Method: Two validated communication attitude questionnaires were administered to 12 children with CAS enrolled in an intensive speech-focused intervention (age range: 4–10 years old). Children’s scores were compared to the questionnaires’ typically developing norms. Descriptive analyses explored relationships between communication attitude and CAS severity, caregiver perceptions of communicative participation, frustration ratings during therapy, and change in communication attitude over a brief time.
Results: Older (ages 6–10 years) but not younger (ages 4–5;11 [years;months]) children with CAS were more likely to have negative attitudes about their speech. No clear relationships were observed between communication attitudes and caregiver perceptions of communicative participation; small positive relationships were observed between communication attitude and frustration during therapy. For the younger children, there was also a relationship with CAS severity. For most children, no change in communication attitude was observed over a brief period, though one child appeared to develop more negative and one appeared to develop more positive attitudes.
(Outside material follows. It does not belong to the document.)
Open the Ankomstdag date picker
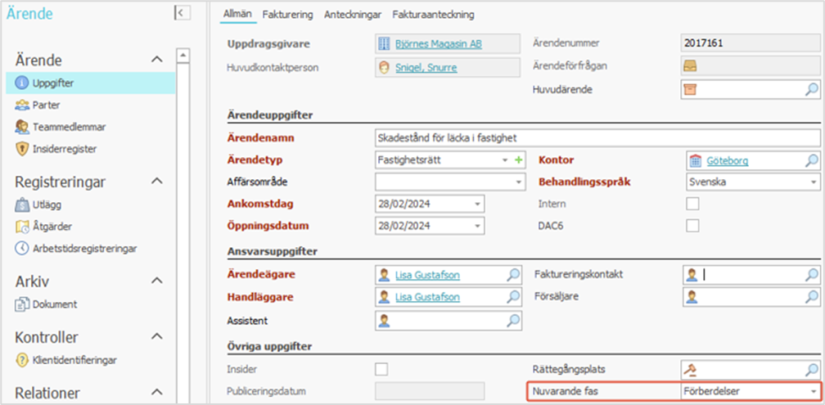825x405 pixels. 477,204
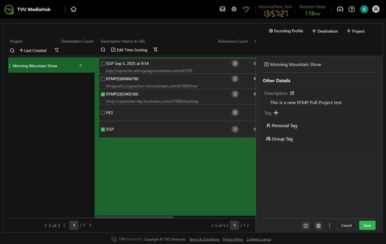Go to next destination page arrow

coord(248,226)
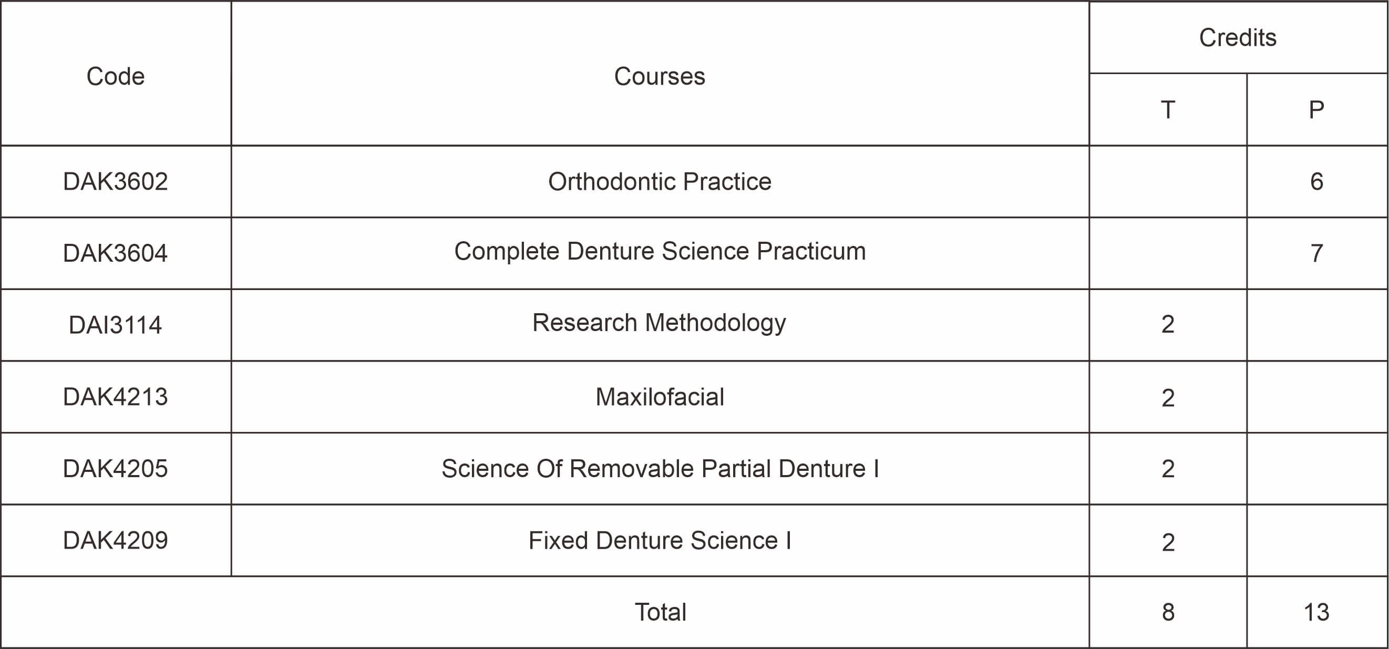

Conclusions: These initial findings suggest that older children with CAS may be at greater risk for negative communication attitudes than their peers without CAS. The findings also highlight the need to include more child self-report measures in research. Further implications for CAS assessment and intervention are discussed.
Supplemental Material S1. Deidentified CAT and KiddyCAT data used in this study.
Keller, S., & Maas, E. (2023). Self-reported communication attitudes of children with childhood apraxia of speech: An exploratory study. American Journal of Speech-Language Pathology, 32(4S), 1806–1824. https://doi.org/10.1044/2022_AJSLP-22-00163
Publisher Note: This article is part of the Special Issue: Select Papers From the 2022 Conference on Motor Speech.